Que en los vientos aviesos cayentes de las lomas aserradas las torcaces gustaban de quererse en una caída desinteresada. Acurrucados en las encinas solitarias, el señorito ordenaba a paco, el de la Tomasa, avivar a los palomos cegados en el reclamo. La destreza del señorito con el afino de escopeta no tenía igual. Y Paco, con los pantalones de pana deshilachados y las alpargatas de esparto tintineaba los pasos recordando de memoria por donde las torcaces habían derrotado en su caída. Y en los días, hace ya tanto, en los de batida en los que el señorito con Paco servil competía con el embajador y el gobernador.

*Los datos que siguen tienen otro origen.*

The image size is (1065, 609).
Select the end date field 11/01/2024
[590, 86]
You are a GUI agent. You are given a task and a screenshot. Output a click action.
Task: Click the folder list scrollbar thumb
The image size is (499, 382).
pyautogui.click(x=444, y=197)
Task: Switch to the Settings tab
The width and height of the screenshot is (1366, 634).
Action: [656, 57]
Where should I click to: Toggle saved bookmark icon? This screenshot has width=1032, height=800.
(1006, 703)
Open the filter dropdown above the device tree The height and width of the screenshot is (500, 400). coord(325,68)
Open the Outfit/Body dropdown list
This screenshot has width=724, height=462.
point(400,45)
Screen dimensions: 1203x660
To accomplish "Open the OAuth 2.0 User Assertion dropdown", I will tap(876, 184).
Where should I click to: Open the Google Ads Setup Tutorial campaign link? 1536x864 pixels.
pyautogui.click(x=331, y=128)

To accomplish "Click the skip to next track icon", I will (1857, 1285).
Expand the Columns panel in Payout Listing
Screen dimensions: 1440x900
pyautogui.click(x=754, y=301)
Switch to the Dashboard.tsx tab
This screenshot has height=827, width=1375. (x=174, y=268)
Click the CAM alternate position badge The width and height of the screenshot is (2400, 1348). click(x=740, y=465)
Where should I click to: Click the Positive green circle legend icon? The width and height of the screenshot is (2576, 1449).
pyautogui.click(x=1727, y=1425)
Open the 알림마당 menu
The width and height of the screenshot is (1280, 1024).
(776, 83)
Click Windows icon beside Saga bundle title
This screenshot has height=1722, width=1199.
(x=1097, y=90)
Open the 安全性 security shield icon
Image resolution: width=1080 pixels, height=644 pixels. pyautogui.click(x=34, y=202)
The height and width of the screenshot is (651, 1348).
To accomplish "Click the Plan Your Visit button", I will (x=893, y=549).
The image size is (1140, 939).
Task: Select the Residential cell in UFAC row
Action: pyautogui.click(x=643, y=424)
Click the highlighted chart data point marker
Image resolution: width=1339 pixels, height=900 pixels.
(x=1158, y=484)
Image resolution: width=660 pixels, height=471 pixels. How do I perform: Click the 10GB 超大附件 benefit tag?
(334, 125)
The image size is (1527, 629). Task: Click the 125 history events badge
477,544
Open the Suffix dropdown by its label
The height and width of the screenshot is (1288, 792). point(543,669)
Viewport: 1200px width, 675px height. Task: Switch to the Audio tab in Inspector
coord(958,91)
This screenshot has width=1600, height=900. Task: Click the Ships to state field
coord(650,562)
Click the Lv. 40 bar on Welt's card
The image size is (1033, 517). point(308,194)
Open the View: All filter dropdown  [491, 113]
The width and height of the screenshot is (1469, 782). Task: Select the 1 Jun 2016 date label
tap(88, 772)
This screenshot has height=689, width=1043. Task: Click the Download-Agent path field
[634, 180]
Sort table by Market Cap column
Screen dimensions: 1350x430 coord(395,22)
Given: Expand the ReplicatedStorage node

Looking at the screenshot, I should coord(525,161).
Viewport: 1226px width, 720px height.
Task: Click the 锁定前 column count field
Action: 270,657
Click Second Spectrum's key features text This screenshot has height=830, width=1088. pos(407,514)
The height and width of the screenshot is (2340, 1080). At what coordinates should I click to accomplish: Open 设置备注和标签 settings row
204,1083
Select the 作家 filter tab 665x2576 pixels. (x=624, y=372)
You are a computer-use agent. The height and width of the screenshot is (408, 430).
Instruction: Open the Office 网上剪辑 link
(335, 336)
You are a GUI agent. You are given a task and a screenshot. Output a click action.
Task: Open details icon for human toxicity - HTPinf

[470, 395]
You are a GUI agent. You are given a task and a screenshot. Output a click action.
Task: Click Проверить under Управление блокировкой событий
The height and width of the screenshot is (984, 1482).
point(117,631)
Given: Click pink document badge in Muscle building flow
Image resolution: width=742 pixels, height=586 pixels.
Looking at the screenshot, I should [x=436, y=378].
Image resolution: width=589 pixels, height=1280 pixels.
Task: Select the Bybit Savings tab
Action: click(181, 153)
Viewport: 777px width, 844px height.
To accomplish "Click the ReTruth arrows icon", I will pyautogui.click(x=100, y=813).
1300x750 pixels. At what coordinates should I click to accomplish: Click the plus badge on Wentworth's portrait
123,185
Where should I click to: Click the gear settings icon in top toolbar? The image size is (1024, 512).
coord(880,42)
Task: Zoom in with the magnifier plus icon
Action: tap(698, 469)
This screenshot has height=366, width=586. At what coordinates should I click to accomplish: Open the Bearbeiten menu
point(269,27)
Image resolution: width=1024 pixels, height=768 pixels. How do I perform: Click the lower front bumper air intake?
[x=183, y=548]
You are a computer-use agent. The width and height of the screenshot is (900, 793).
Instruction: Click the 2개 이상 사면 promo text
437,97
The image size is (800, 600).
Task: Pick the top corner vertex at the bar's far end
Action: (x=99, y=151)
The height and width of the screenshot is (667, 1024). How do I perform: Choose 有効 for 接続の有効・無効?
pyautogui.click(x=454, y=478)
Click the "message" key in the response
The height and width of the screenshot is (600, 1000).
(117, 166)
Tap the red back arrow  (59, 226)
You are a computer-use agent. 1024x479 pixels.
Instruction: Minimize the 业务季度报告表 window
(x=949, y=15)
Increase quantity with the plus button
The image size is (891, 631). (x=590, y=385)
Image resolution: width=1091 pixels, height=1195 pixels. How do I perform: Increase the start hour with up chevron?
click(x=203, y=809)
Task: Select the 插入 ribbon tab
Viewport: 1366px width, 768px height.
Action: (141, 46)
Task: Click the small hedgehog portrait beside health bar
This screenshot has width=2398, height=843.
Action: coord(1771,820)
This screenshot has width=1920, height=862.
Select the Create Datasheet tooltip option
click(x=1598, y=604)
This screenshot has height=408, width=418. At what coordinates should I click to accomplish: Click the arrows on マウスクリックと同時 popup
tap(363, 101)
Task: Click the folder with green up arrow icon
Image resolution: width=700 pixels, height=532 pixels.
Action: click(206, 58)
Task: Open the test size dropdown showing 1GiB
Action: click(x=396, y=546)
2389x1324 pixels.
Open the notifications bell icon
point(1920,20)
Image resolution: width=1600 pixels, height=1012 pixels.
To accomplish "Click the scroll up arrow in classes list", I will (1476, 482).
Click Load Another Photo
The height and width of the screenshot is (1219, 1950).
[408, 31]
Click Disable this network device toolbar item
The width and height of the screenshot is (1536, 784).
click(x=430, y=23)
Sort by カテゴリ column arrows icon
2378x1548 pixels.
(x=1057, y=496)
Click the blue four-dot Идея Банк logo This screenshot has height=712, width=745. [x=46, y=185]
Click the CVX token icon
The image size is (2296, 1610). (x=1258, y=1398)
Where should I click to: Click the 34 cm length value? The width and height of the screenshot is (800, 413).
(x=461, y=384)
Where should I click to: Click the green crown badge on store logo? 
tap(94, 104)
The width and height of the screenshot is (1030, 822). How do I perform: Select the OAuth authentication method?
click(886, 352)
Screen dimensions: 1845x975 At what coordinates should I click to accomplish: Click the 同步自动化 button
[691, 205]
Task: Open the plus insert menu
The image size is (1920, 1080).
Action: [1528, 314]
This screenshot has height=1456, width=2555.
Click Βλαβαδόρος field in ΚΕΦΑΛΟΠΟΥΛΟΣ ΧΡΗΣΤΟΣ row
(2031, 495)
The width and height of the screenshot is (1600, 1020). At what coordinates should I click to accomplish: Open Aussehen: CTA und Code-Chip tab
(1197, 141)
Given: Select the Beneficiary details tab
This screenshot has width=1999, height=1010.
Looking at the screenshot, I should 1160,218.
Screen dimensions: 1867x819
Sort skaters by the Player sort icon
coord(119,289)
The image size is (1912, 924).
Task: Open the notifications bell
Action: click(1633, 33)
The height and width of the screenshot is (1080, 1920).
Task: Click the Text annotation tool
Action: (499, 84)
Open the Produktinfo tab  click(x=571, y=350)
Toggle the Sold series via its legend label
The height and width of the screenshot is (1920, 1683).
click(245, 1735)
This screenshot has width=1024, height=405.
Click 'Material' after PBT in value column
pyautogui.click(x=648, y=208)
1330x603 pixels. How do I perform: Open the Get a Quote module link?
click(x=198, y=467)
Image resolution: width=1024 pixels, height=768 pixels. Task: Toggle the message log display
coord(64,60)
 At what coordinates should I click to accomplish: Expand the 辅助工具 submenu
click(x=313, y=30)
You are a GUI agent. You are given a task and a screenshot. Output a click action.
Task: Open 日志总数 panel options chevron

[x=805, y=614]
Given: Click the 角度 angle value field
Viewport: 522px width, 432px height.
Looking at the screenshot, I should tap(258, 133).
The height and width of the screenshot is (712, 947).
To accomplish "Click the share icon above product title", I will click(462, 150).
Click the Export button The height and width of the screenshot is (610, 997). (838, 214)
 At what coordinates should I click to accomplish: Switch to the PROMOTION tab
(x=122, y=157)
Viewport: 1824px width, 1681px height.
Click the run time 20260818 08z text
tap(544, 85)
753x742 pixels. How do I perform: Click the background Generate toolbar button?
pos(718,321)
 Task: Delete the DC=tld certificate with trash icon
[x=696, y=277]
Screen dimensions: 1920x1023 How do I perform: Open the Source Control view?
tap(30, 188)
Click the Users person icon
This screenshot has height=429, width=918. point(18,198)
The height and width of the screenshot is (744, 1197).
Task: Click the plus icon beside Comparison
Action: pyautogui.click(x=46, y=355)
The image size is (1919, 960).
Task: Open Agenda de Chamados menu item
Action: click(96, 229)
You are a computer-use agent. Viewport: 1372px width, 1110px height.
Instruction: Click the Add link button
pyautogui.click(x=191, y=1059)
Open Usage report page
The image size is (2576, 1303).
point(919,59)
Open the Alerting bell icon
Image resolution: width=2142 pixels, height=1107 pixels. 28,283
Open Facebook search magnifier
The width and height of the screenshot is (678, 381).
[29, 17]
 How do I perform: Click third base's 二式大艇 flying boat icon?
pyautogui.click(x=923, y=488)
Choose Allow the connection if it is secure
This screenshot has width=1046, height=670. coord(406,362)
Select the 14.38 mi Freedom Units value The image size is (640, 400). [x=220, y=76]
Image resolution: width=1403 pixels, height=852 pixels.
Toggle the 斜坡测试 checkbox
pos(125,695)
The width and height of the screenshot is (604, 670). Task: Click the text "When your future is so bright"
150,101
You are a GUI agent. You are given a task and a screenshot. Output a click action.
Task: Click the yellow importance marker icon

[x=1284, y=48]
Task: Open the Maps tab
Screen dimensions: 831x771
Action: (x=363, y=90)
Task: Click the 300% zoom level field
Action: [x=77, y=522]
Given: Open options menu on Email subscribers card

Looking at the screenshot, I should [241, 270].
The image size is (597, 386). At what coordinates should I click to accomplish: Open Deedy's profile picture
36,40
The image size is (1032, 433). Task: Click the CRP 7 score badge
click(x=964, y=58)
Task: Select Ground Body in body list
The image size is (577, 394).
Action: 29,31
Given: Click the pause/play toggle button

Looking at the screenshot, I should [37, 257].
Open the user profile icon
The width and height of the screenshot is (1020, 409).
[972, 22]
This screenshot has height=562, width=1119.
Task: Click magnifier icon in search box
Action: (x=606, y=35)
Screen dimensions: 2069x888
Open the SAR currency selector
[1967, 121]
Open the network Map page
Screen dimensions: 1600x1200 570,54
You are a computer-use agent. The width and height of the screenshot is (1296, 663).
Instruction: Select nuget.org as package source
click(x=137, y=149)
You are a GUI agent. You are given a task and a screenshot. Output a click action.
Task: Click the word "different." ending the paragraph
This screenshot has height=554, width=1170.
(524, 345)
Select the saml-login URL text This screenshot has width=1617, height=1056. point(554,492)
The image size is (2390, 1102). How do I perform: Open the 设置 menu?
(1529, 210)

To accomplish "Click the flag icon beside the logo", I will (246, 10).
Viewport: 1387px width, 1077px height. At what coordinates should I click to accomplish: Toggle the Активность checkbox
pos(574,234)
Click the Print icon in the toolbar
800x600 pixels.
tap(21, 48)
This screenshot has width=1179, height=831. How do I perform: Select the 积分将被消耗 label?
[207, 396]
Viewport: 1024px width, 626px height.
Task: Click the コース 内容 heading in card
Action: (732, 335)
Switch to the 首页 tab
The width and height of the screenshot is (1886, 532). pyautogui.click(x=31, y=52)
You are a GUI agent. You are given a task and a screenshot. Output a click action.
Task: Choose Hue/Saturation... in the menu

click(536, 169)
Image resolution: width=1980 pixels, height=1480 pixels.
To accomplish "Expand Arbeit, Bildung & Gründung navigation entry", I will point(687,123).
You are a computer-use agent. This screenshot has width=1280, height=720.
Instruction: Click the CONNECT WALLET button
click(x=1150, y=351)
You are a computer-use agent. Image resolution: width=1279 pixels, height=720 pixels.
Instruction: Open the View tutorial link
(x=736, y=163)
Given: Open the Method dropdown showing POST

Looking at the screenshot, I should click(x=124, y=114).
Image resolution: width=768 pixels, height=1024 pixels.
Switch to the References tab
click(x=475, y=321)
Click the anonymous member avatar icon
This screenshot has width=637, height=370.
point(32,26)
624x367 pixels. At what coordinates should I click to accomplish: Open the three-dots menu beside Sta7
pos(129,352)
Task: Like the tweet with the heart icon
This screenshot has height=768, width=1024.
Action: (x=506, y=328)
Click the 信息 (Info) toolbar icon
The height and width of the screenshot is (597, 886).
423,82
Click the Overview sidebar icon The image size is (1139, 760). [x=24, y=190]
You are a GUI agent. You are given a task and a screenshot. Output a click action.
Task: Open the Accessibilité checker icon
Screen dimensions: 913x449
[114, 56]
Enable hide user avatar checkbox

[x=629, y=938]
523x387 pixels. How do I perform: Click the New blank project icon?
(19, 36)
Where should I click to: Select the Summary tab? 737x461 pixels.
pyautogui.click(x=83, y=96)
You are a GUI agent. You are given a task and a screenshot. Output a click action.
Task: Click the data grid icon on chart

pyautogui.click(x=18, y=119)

Y en el día en el que, aquella tarde de aire portugués y nubes alcalinas, Paco el de la Tomasa buscando las piezas abatidas por señorito se adentró en los juncales a rastras como siempre, y quién sabe quien confundió el zarandeo del juncal con una pieza y disparó en busca de pieza. Más no era el Paco el de la Tomasa que allí mismo se desangró ante la mirada maldiciente del señorito
Paco, maricón, no te me mueras que tenemos batida mañana, no me jodas
Y el Paco, entroncando el aliento
Ya ve, señorito de lo que sirve…
Pero el viento mal avieso, que lo sabía la Tomasa porque el chico, siete años, tosía desde siempre con la ventisca del octubre de castañeras, pero nunca con una tos tan honda como de cueva ni un calor tan quemante al acercarle tan solo la mano. Y esa noche caminó la Tomasa con el chico en brazos hasta la casa grande. La señora bajó con aires de incomodidad
Tomasa, dele unas aspirinas, que no vamos a levantar al porquero para que la lleve en el land rover hasta el poblado. Vaya a casa, y no se apremie, que se le pasará al chico.
El veterinario se acercó por deferencia del señorito al día siguiente a la casa de la Tomasa.
La criatura se muere, esa fiebre es bacteriana, a buen seguro, señorito. Preciso sería llevarlo a la capital. Tiene hasta el pulso tibio.
Y el señorito, arrugando la angustia en los labios.
Si ya está en manos de Dios, en balde es perder todo un día de ida y vuelta hasta la capital.
Y en esas que la chiquita del porquero viniendo de la Tomasa con el paso trémulo y excitado gritaba con ahínco de ave pequeña que el chico de la Tomasa había dejado de respirar y estaba ya en el cielo.
Y en todo esto pensaba el señorito con cargazón de tiempo, pues no habían pasado sino cuarenta años de aquello. Y ahora en junio de 2022 esperaba cerrar la venta de todo el cortijo a los dueños del Manchester City. Y el futuro ya sería entonces cosa del pasado. Y la inmensa dehesa que lleva en su corazón también.
Se cumplen cuarenta y un años de la novela Los santos inocentes de Miguel Delibes. Formalmente se trata de una renovación de la narrativa en castellano: una conjunción de poesía, teatro y novela, que tiene sus anclas en el realismo literario de mediados los años 60. Delibes hace un nuevo anclaje, pues con la denuncia de gota a gota, muestra a través de su inocente y sometida mirada a los humillados personajes del campo español bajo el latifundio aristocrático de la España de postguerra.
Es una elipsis posterior de la misma España, ya en 1981, en plena modernidad en sus formas y esencias hasta hoy arrastradas. La visión de Delibes llega hasta el horizonte nutriendo de una soberbia riqueza poética el cosmos vivo del campo, de la que los siervos del latifundio son una parte más del ecosistema, plenamente integrados, como Paco el bajo, en la naturaleza. Delibes avanza la muerte de ese campo vivo al tiempo que se impone una mirada cínica y cruel de todo cuanto habita en él. Décadas después se habla de la España vaciada, sin percibir que sus síntomas se debían a la injusticia y una altanería de la modernidad y sus reglas resabidas y soberbias.